I earned my BA in History in Fall of 2020, my MA in History in Spring of 2023, and my MA in Classics in Spring of 2025, all at San Francisco State University. My interests are wide-ranging (and unwieldy), but the bulk of my research and passion lies with love, sex, women (especially unusual or “improper” women), and “the gaze” in the Roman world as seen in poetry and drama. As such, my reading experience has been mostly with Catullus and Ovid, but I pledged my fealty to ancient depictions of love because of Dido as depicted in Vergil’s Aeneid (ask me about my Dido tattoo!). I certainly consider myself a philologist, but cannot deny the intrigue (and, honestly, hilarity) of the Roman fascinum, as well as sexually-suggestive graffiti at Pompeii and Herculaneum.
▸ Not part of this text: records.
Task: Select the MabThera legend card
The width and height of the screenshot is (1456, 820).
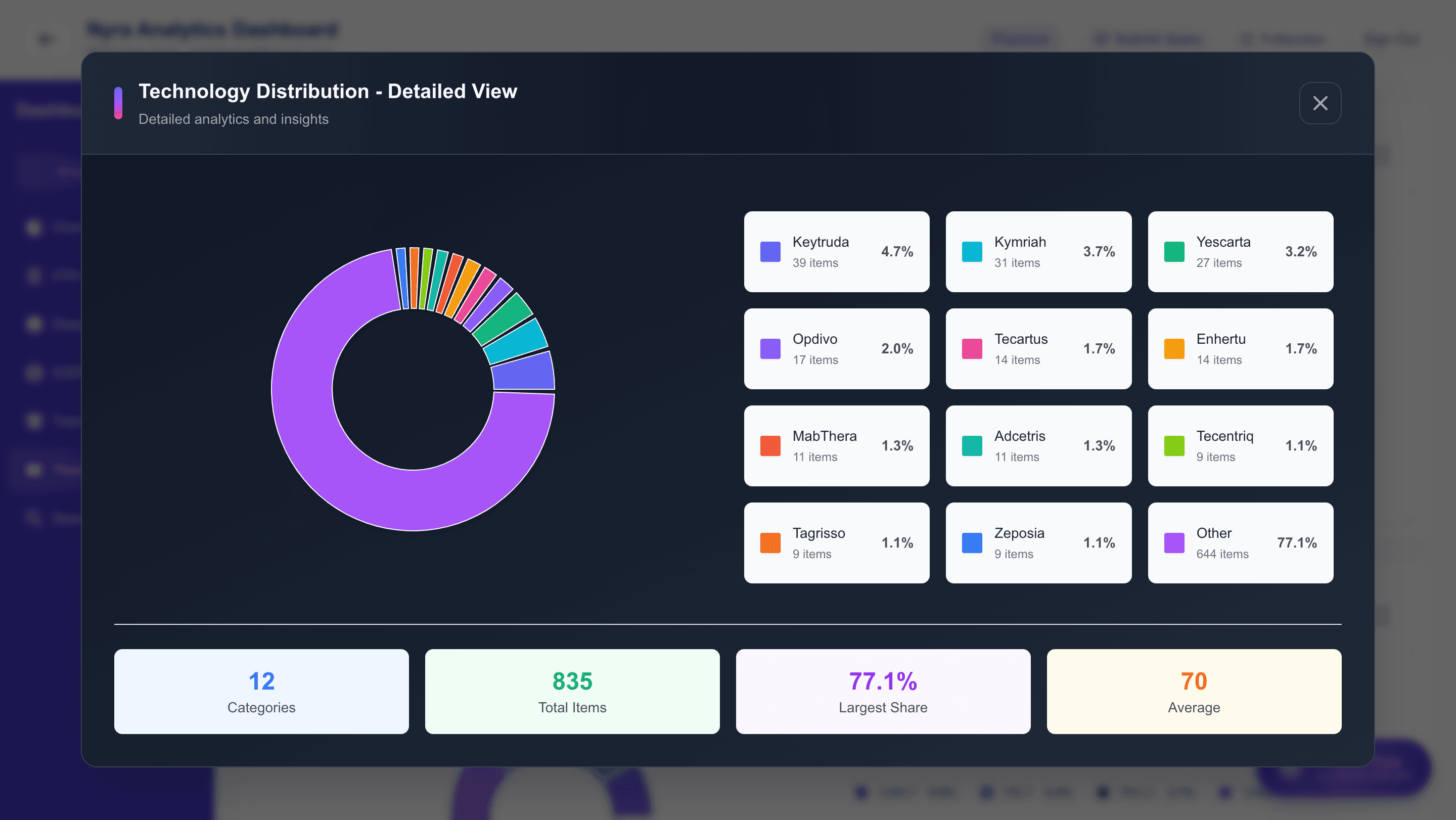Action: click(x=836, y=446)
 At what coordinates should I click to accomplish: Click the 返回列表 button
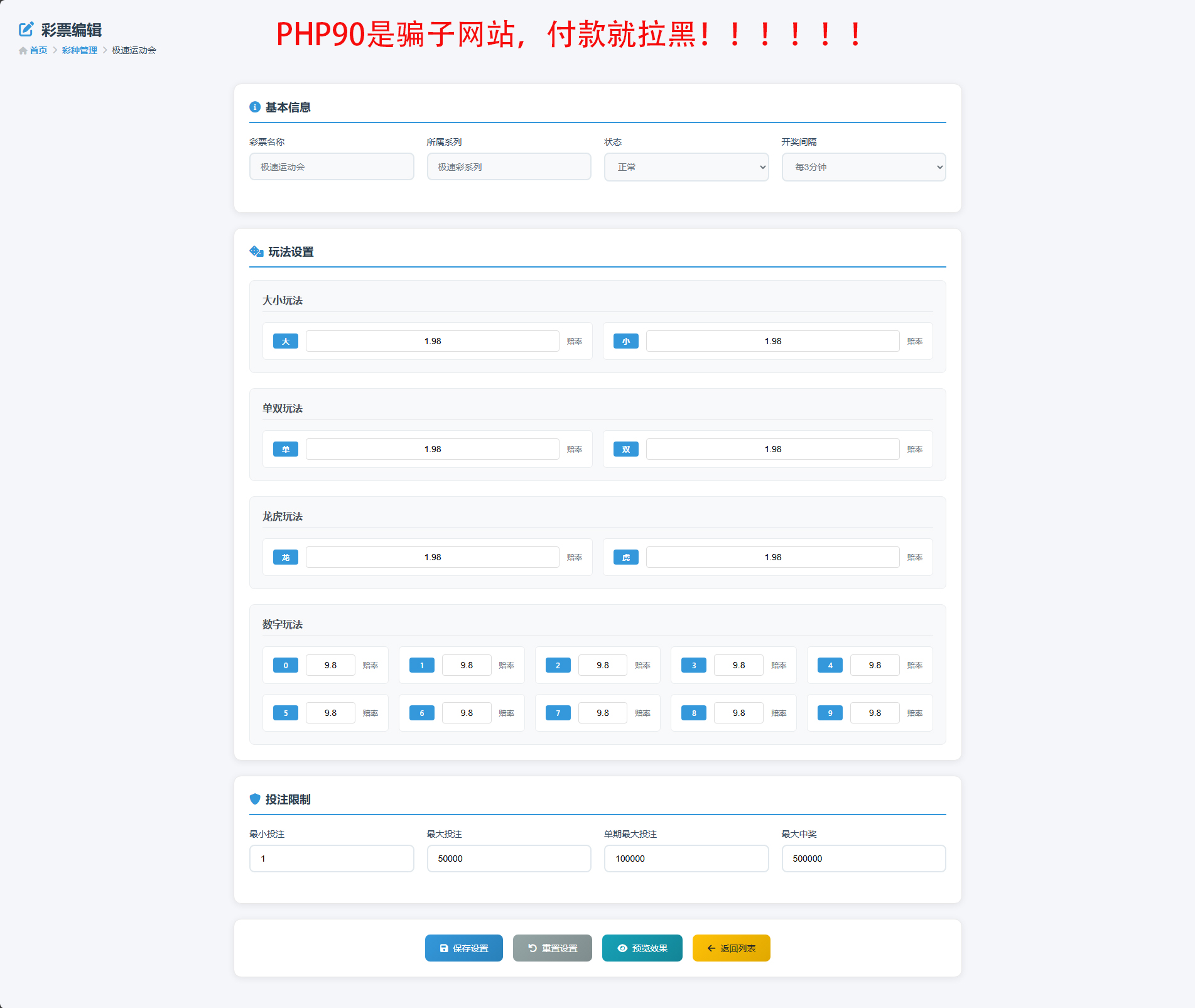[731, 948]
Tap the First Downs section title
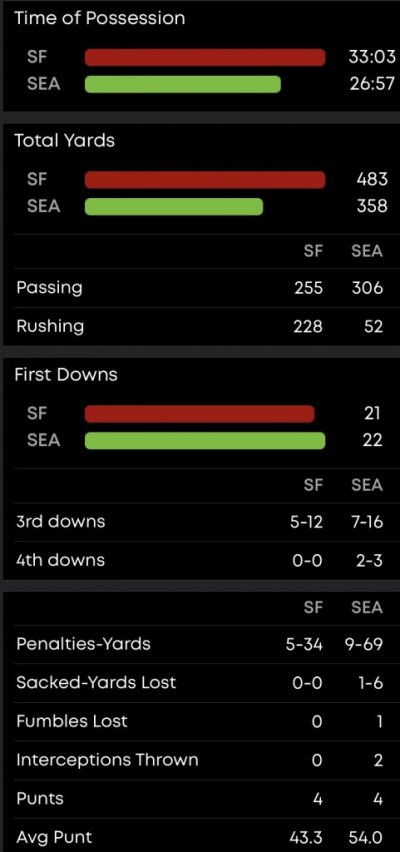400x852 pixels. click(65, 374)
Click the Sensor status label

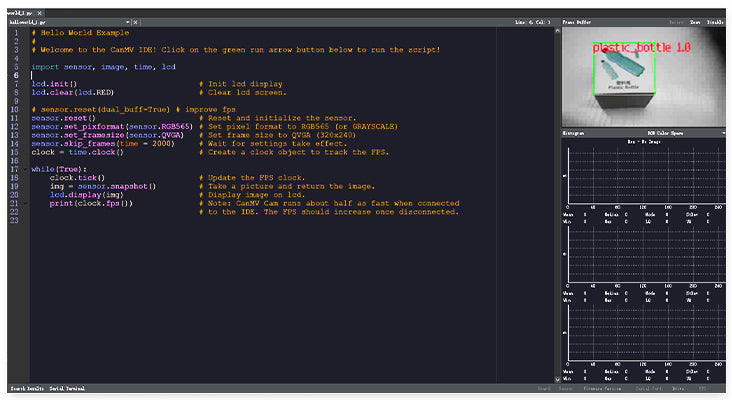(566, 387)
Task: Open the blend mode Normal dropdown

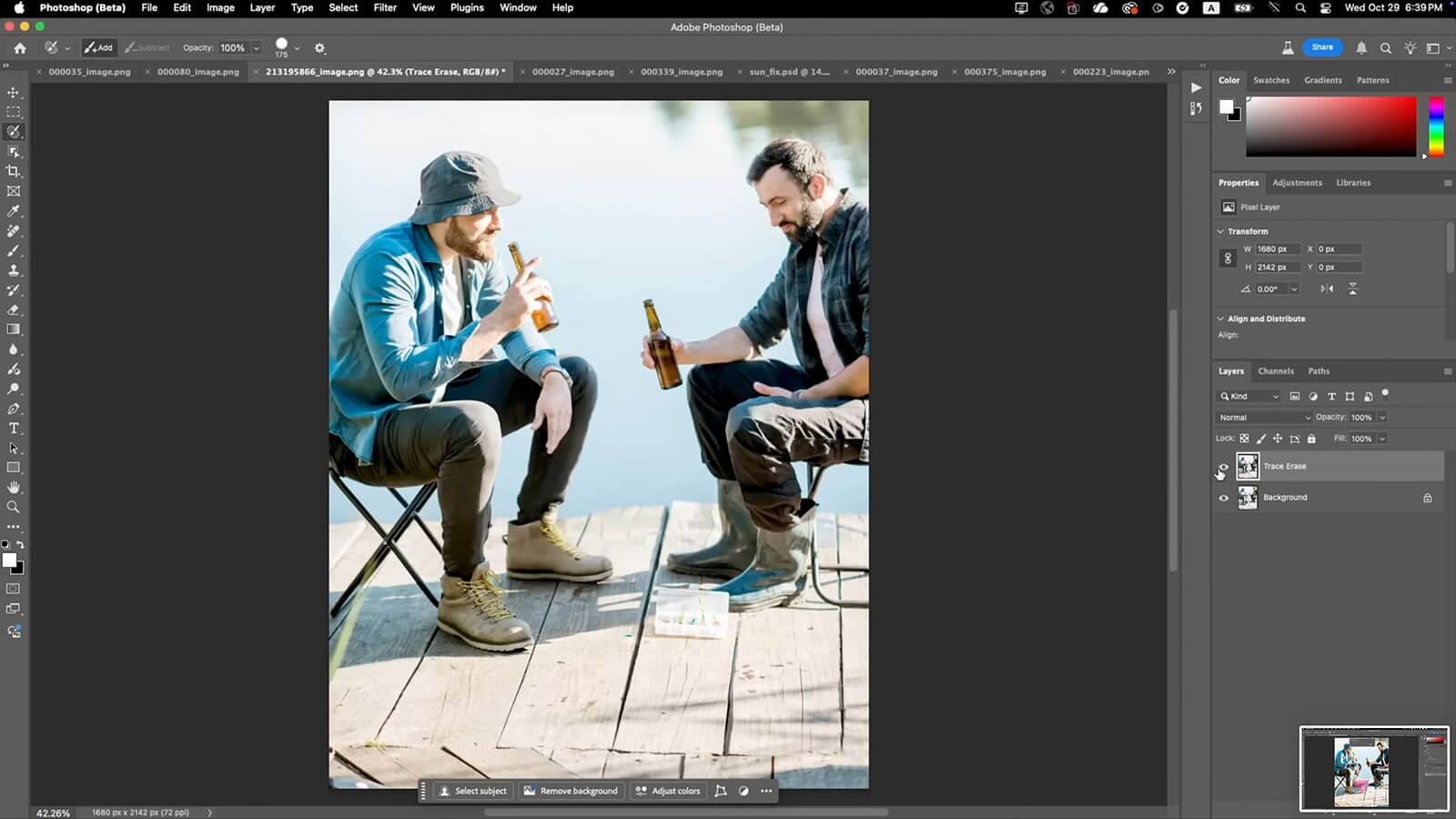Action: point(1264,418)
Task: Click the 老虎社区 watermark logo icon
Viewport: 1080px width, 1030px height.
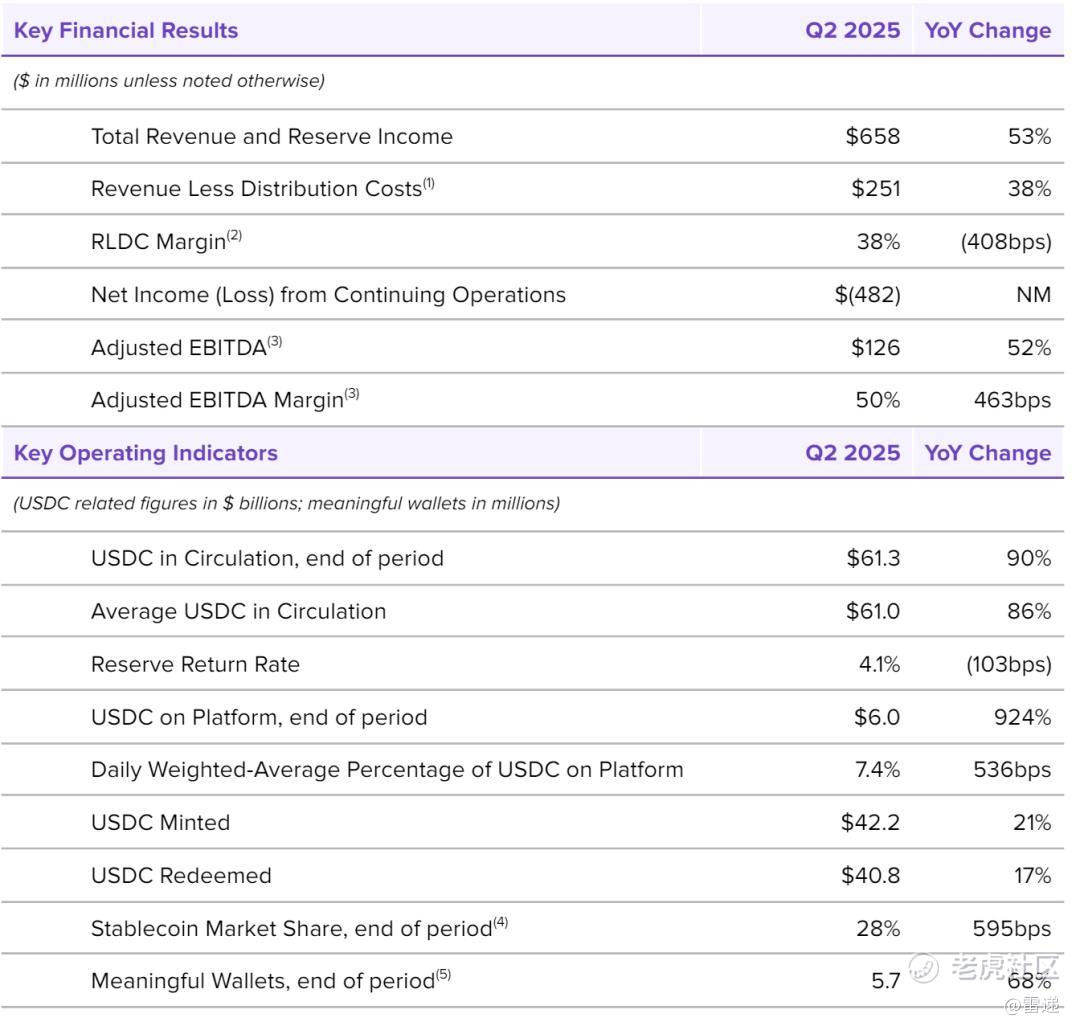Action: [925, 968]
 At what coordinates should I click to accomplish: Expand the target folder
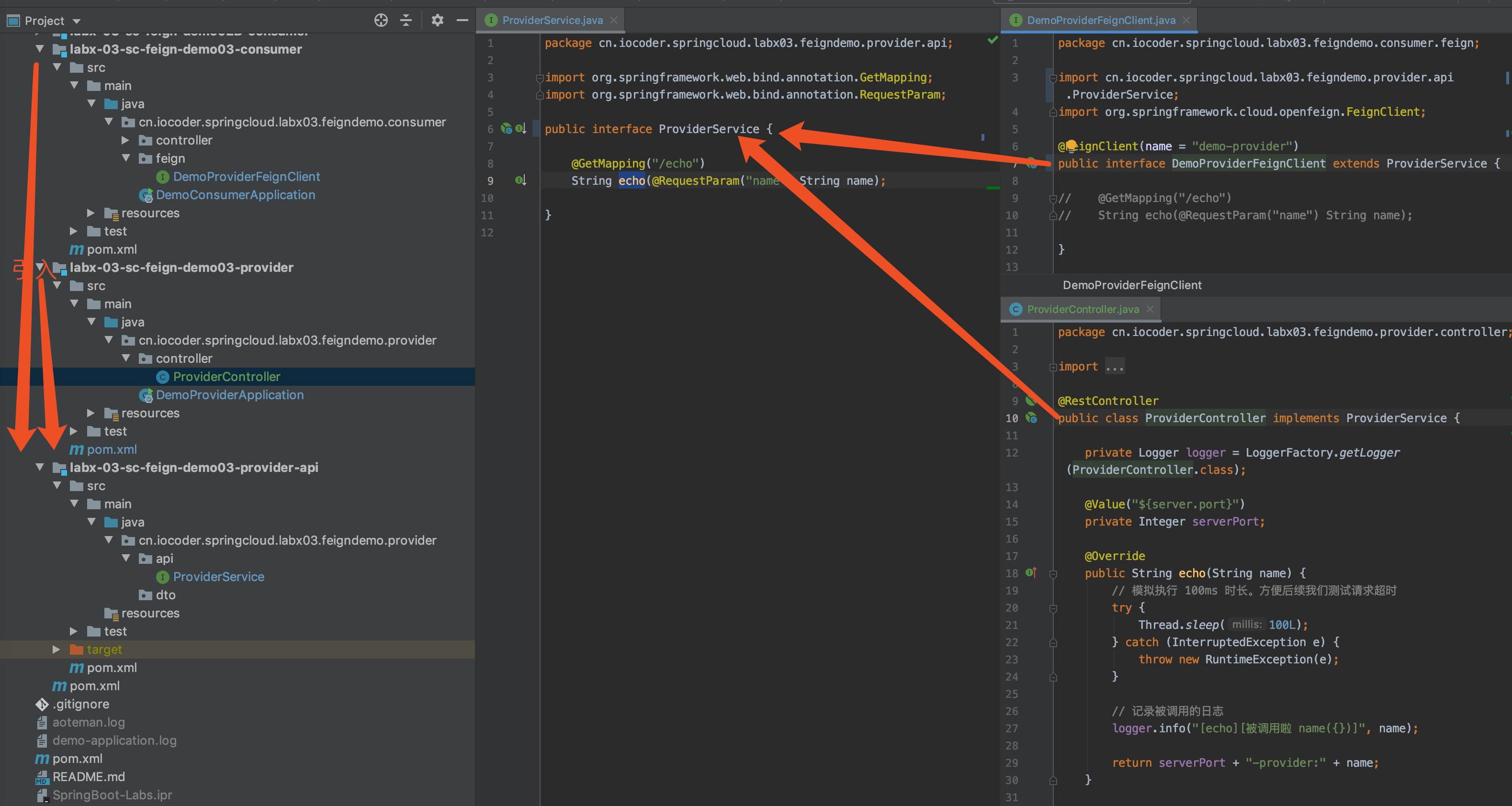56,649
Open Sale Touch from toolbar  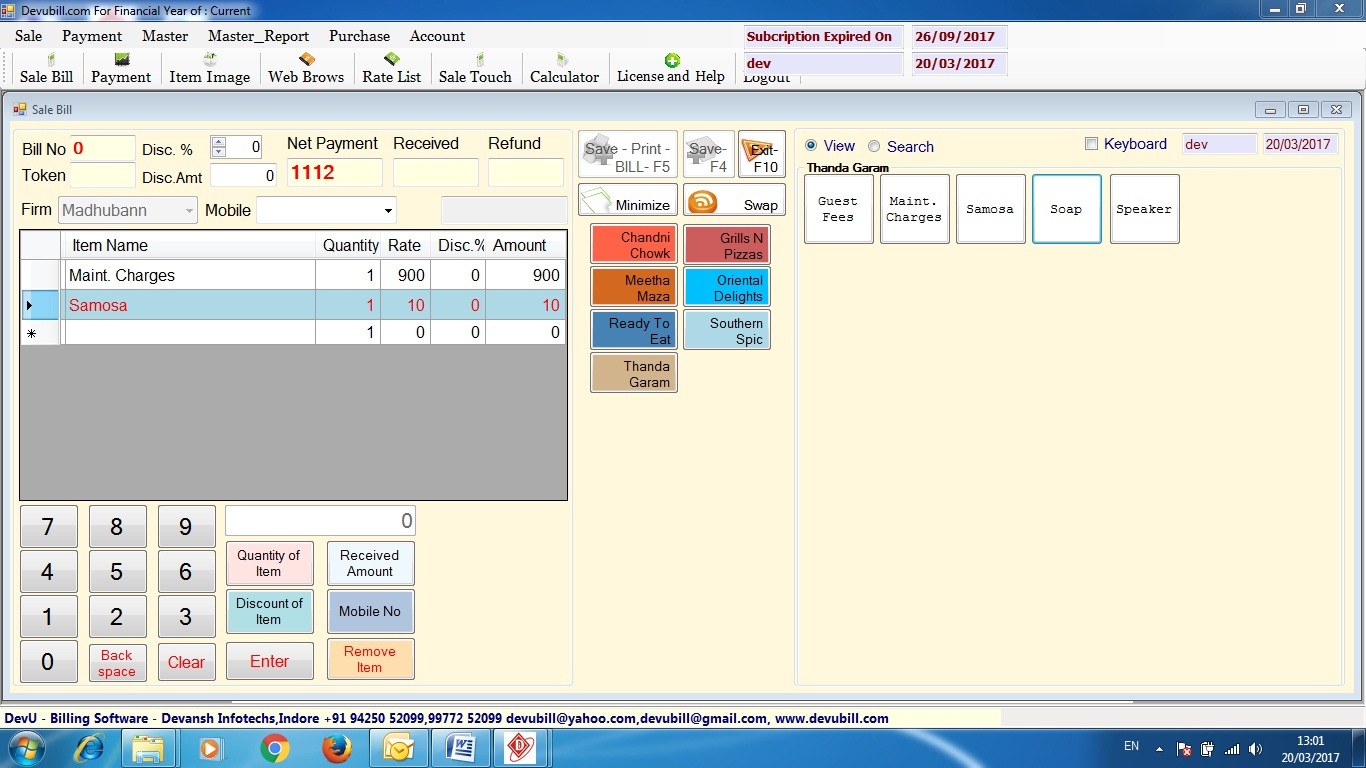click(475, 69)
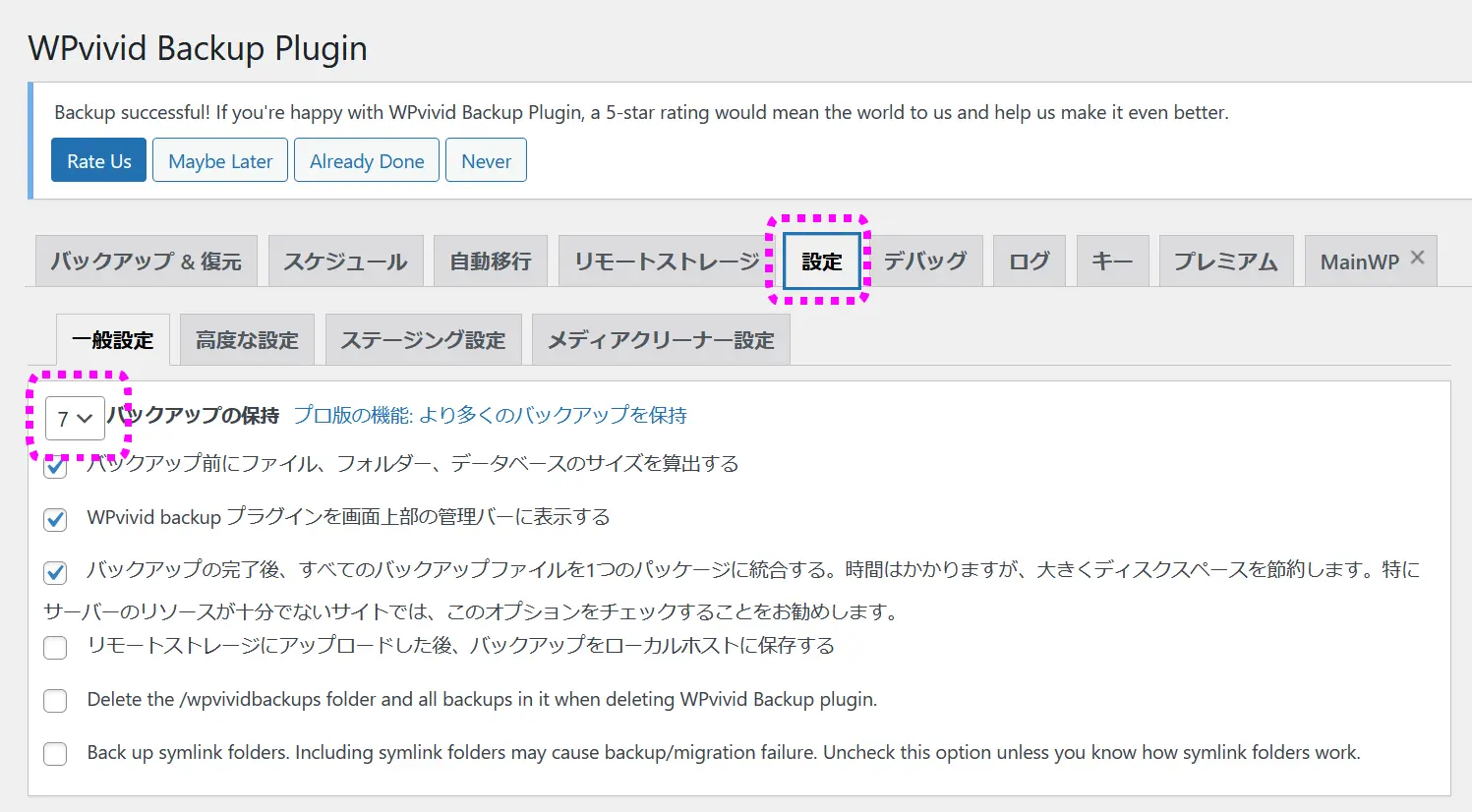Image resolution: width=1472 pixels, height=812 pixels.
Task: Open the メディアクリーナー設定 sub-tab
Action: (x=661, y=340)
The discipline of Classics has meaning for me partially because it has deep roots. For as long as we have been singing, for as long as we have been writing, we have been telling stories about similar characters and events – within the last couple years alone we’ve had the king of the gods portrayed by Russell Crowe (Thor: Love and Thunder, 2022), Lance Reddick (Percy Jackson and the Olympians, 2023-), and Jeff Goldblum (Kaos, 2024). These stories and characters have stayed relevant and popular for as long as they’ve existed! In addition, despite a separation of thousands of years, we are still the same species, and our feelings have not changed; Catullus 85 (“I hate and I love…”) can be relevant to anyone in a messy situationship today. Though time keeps passing, the feelings, thoughts, and concepts documented in Classical art and literature stay gold.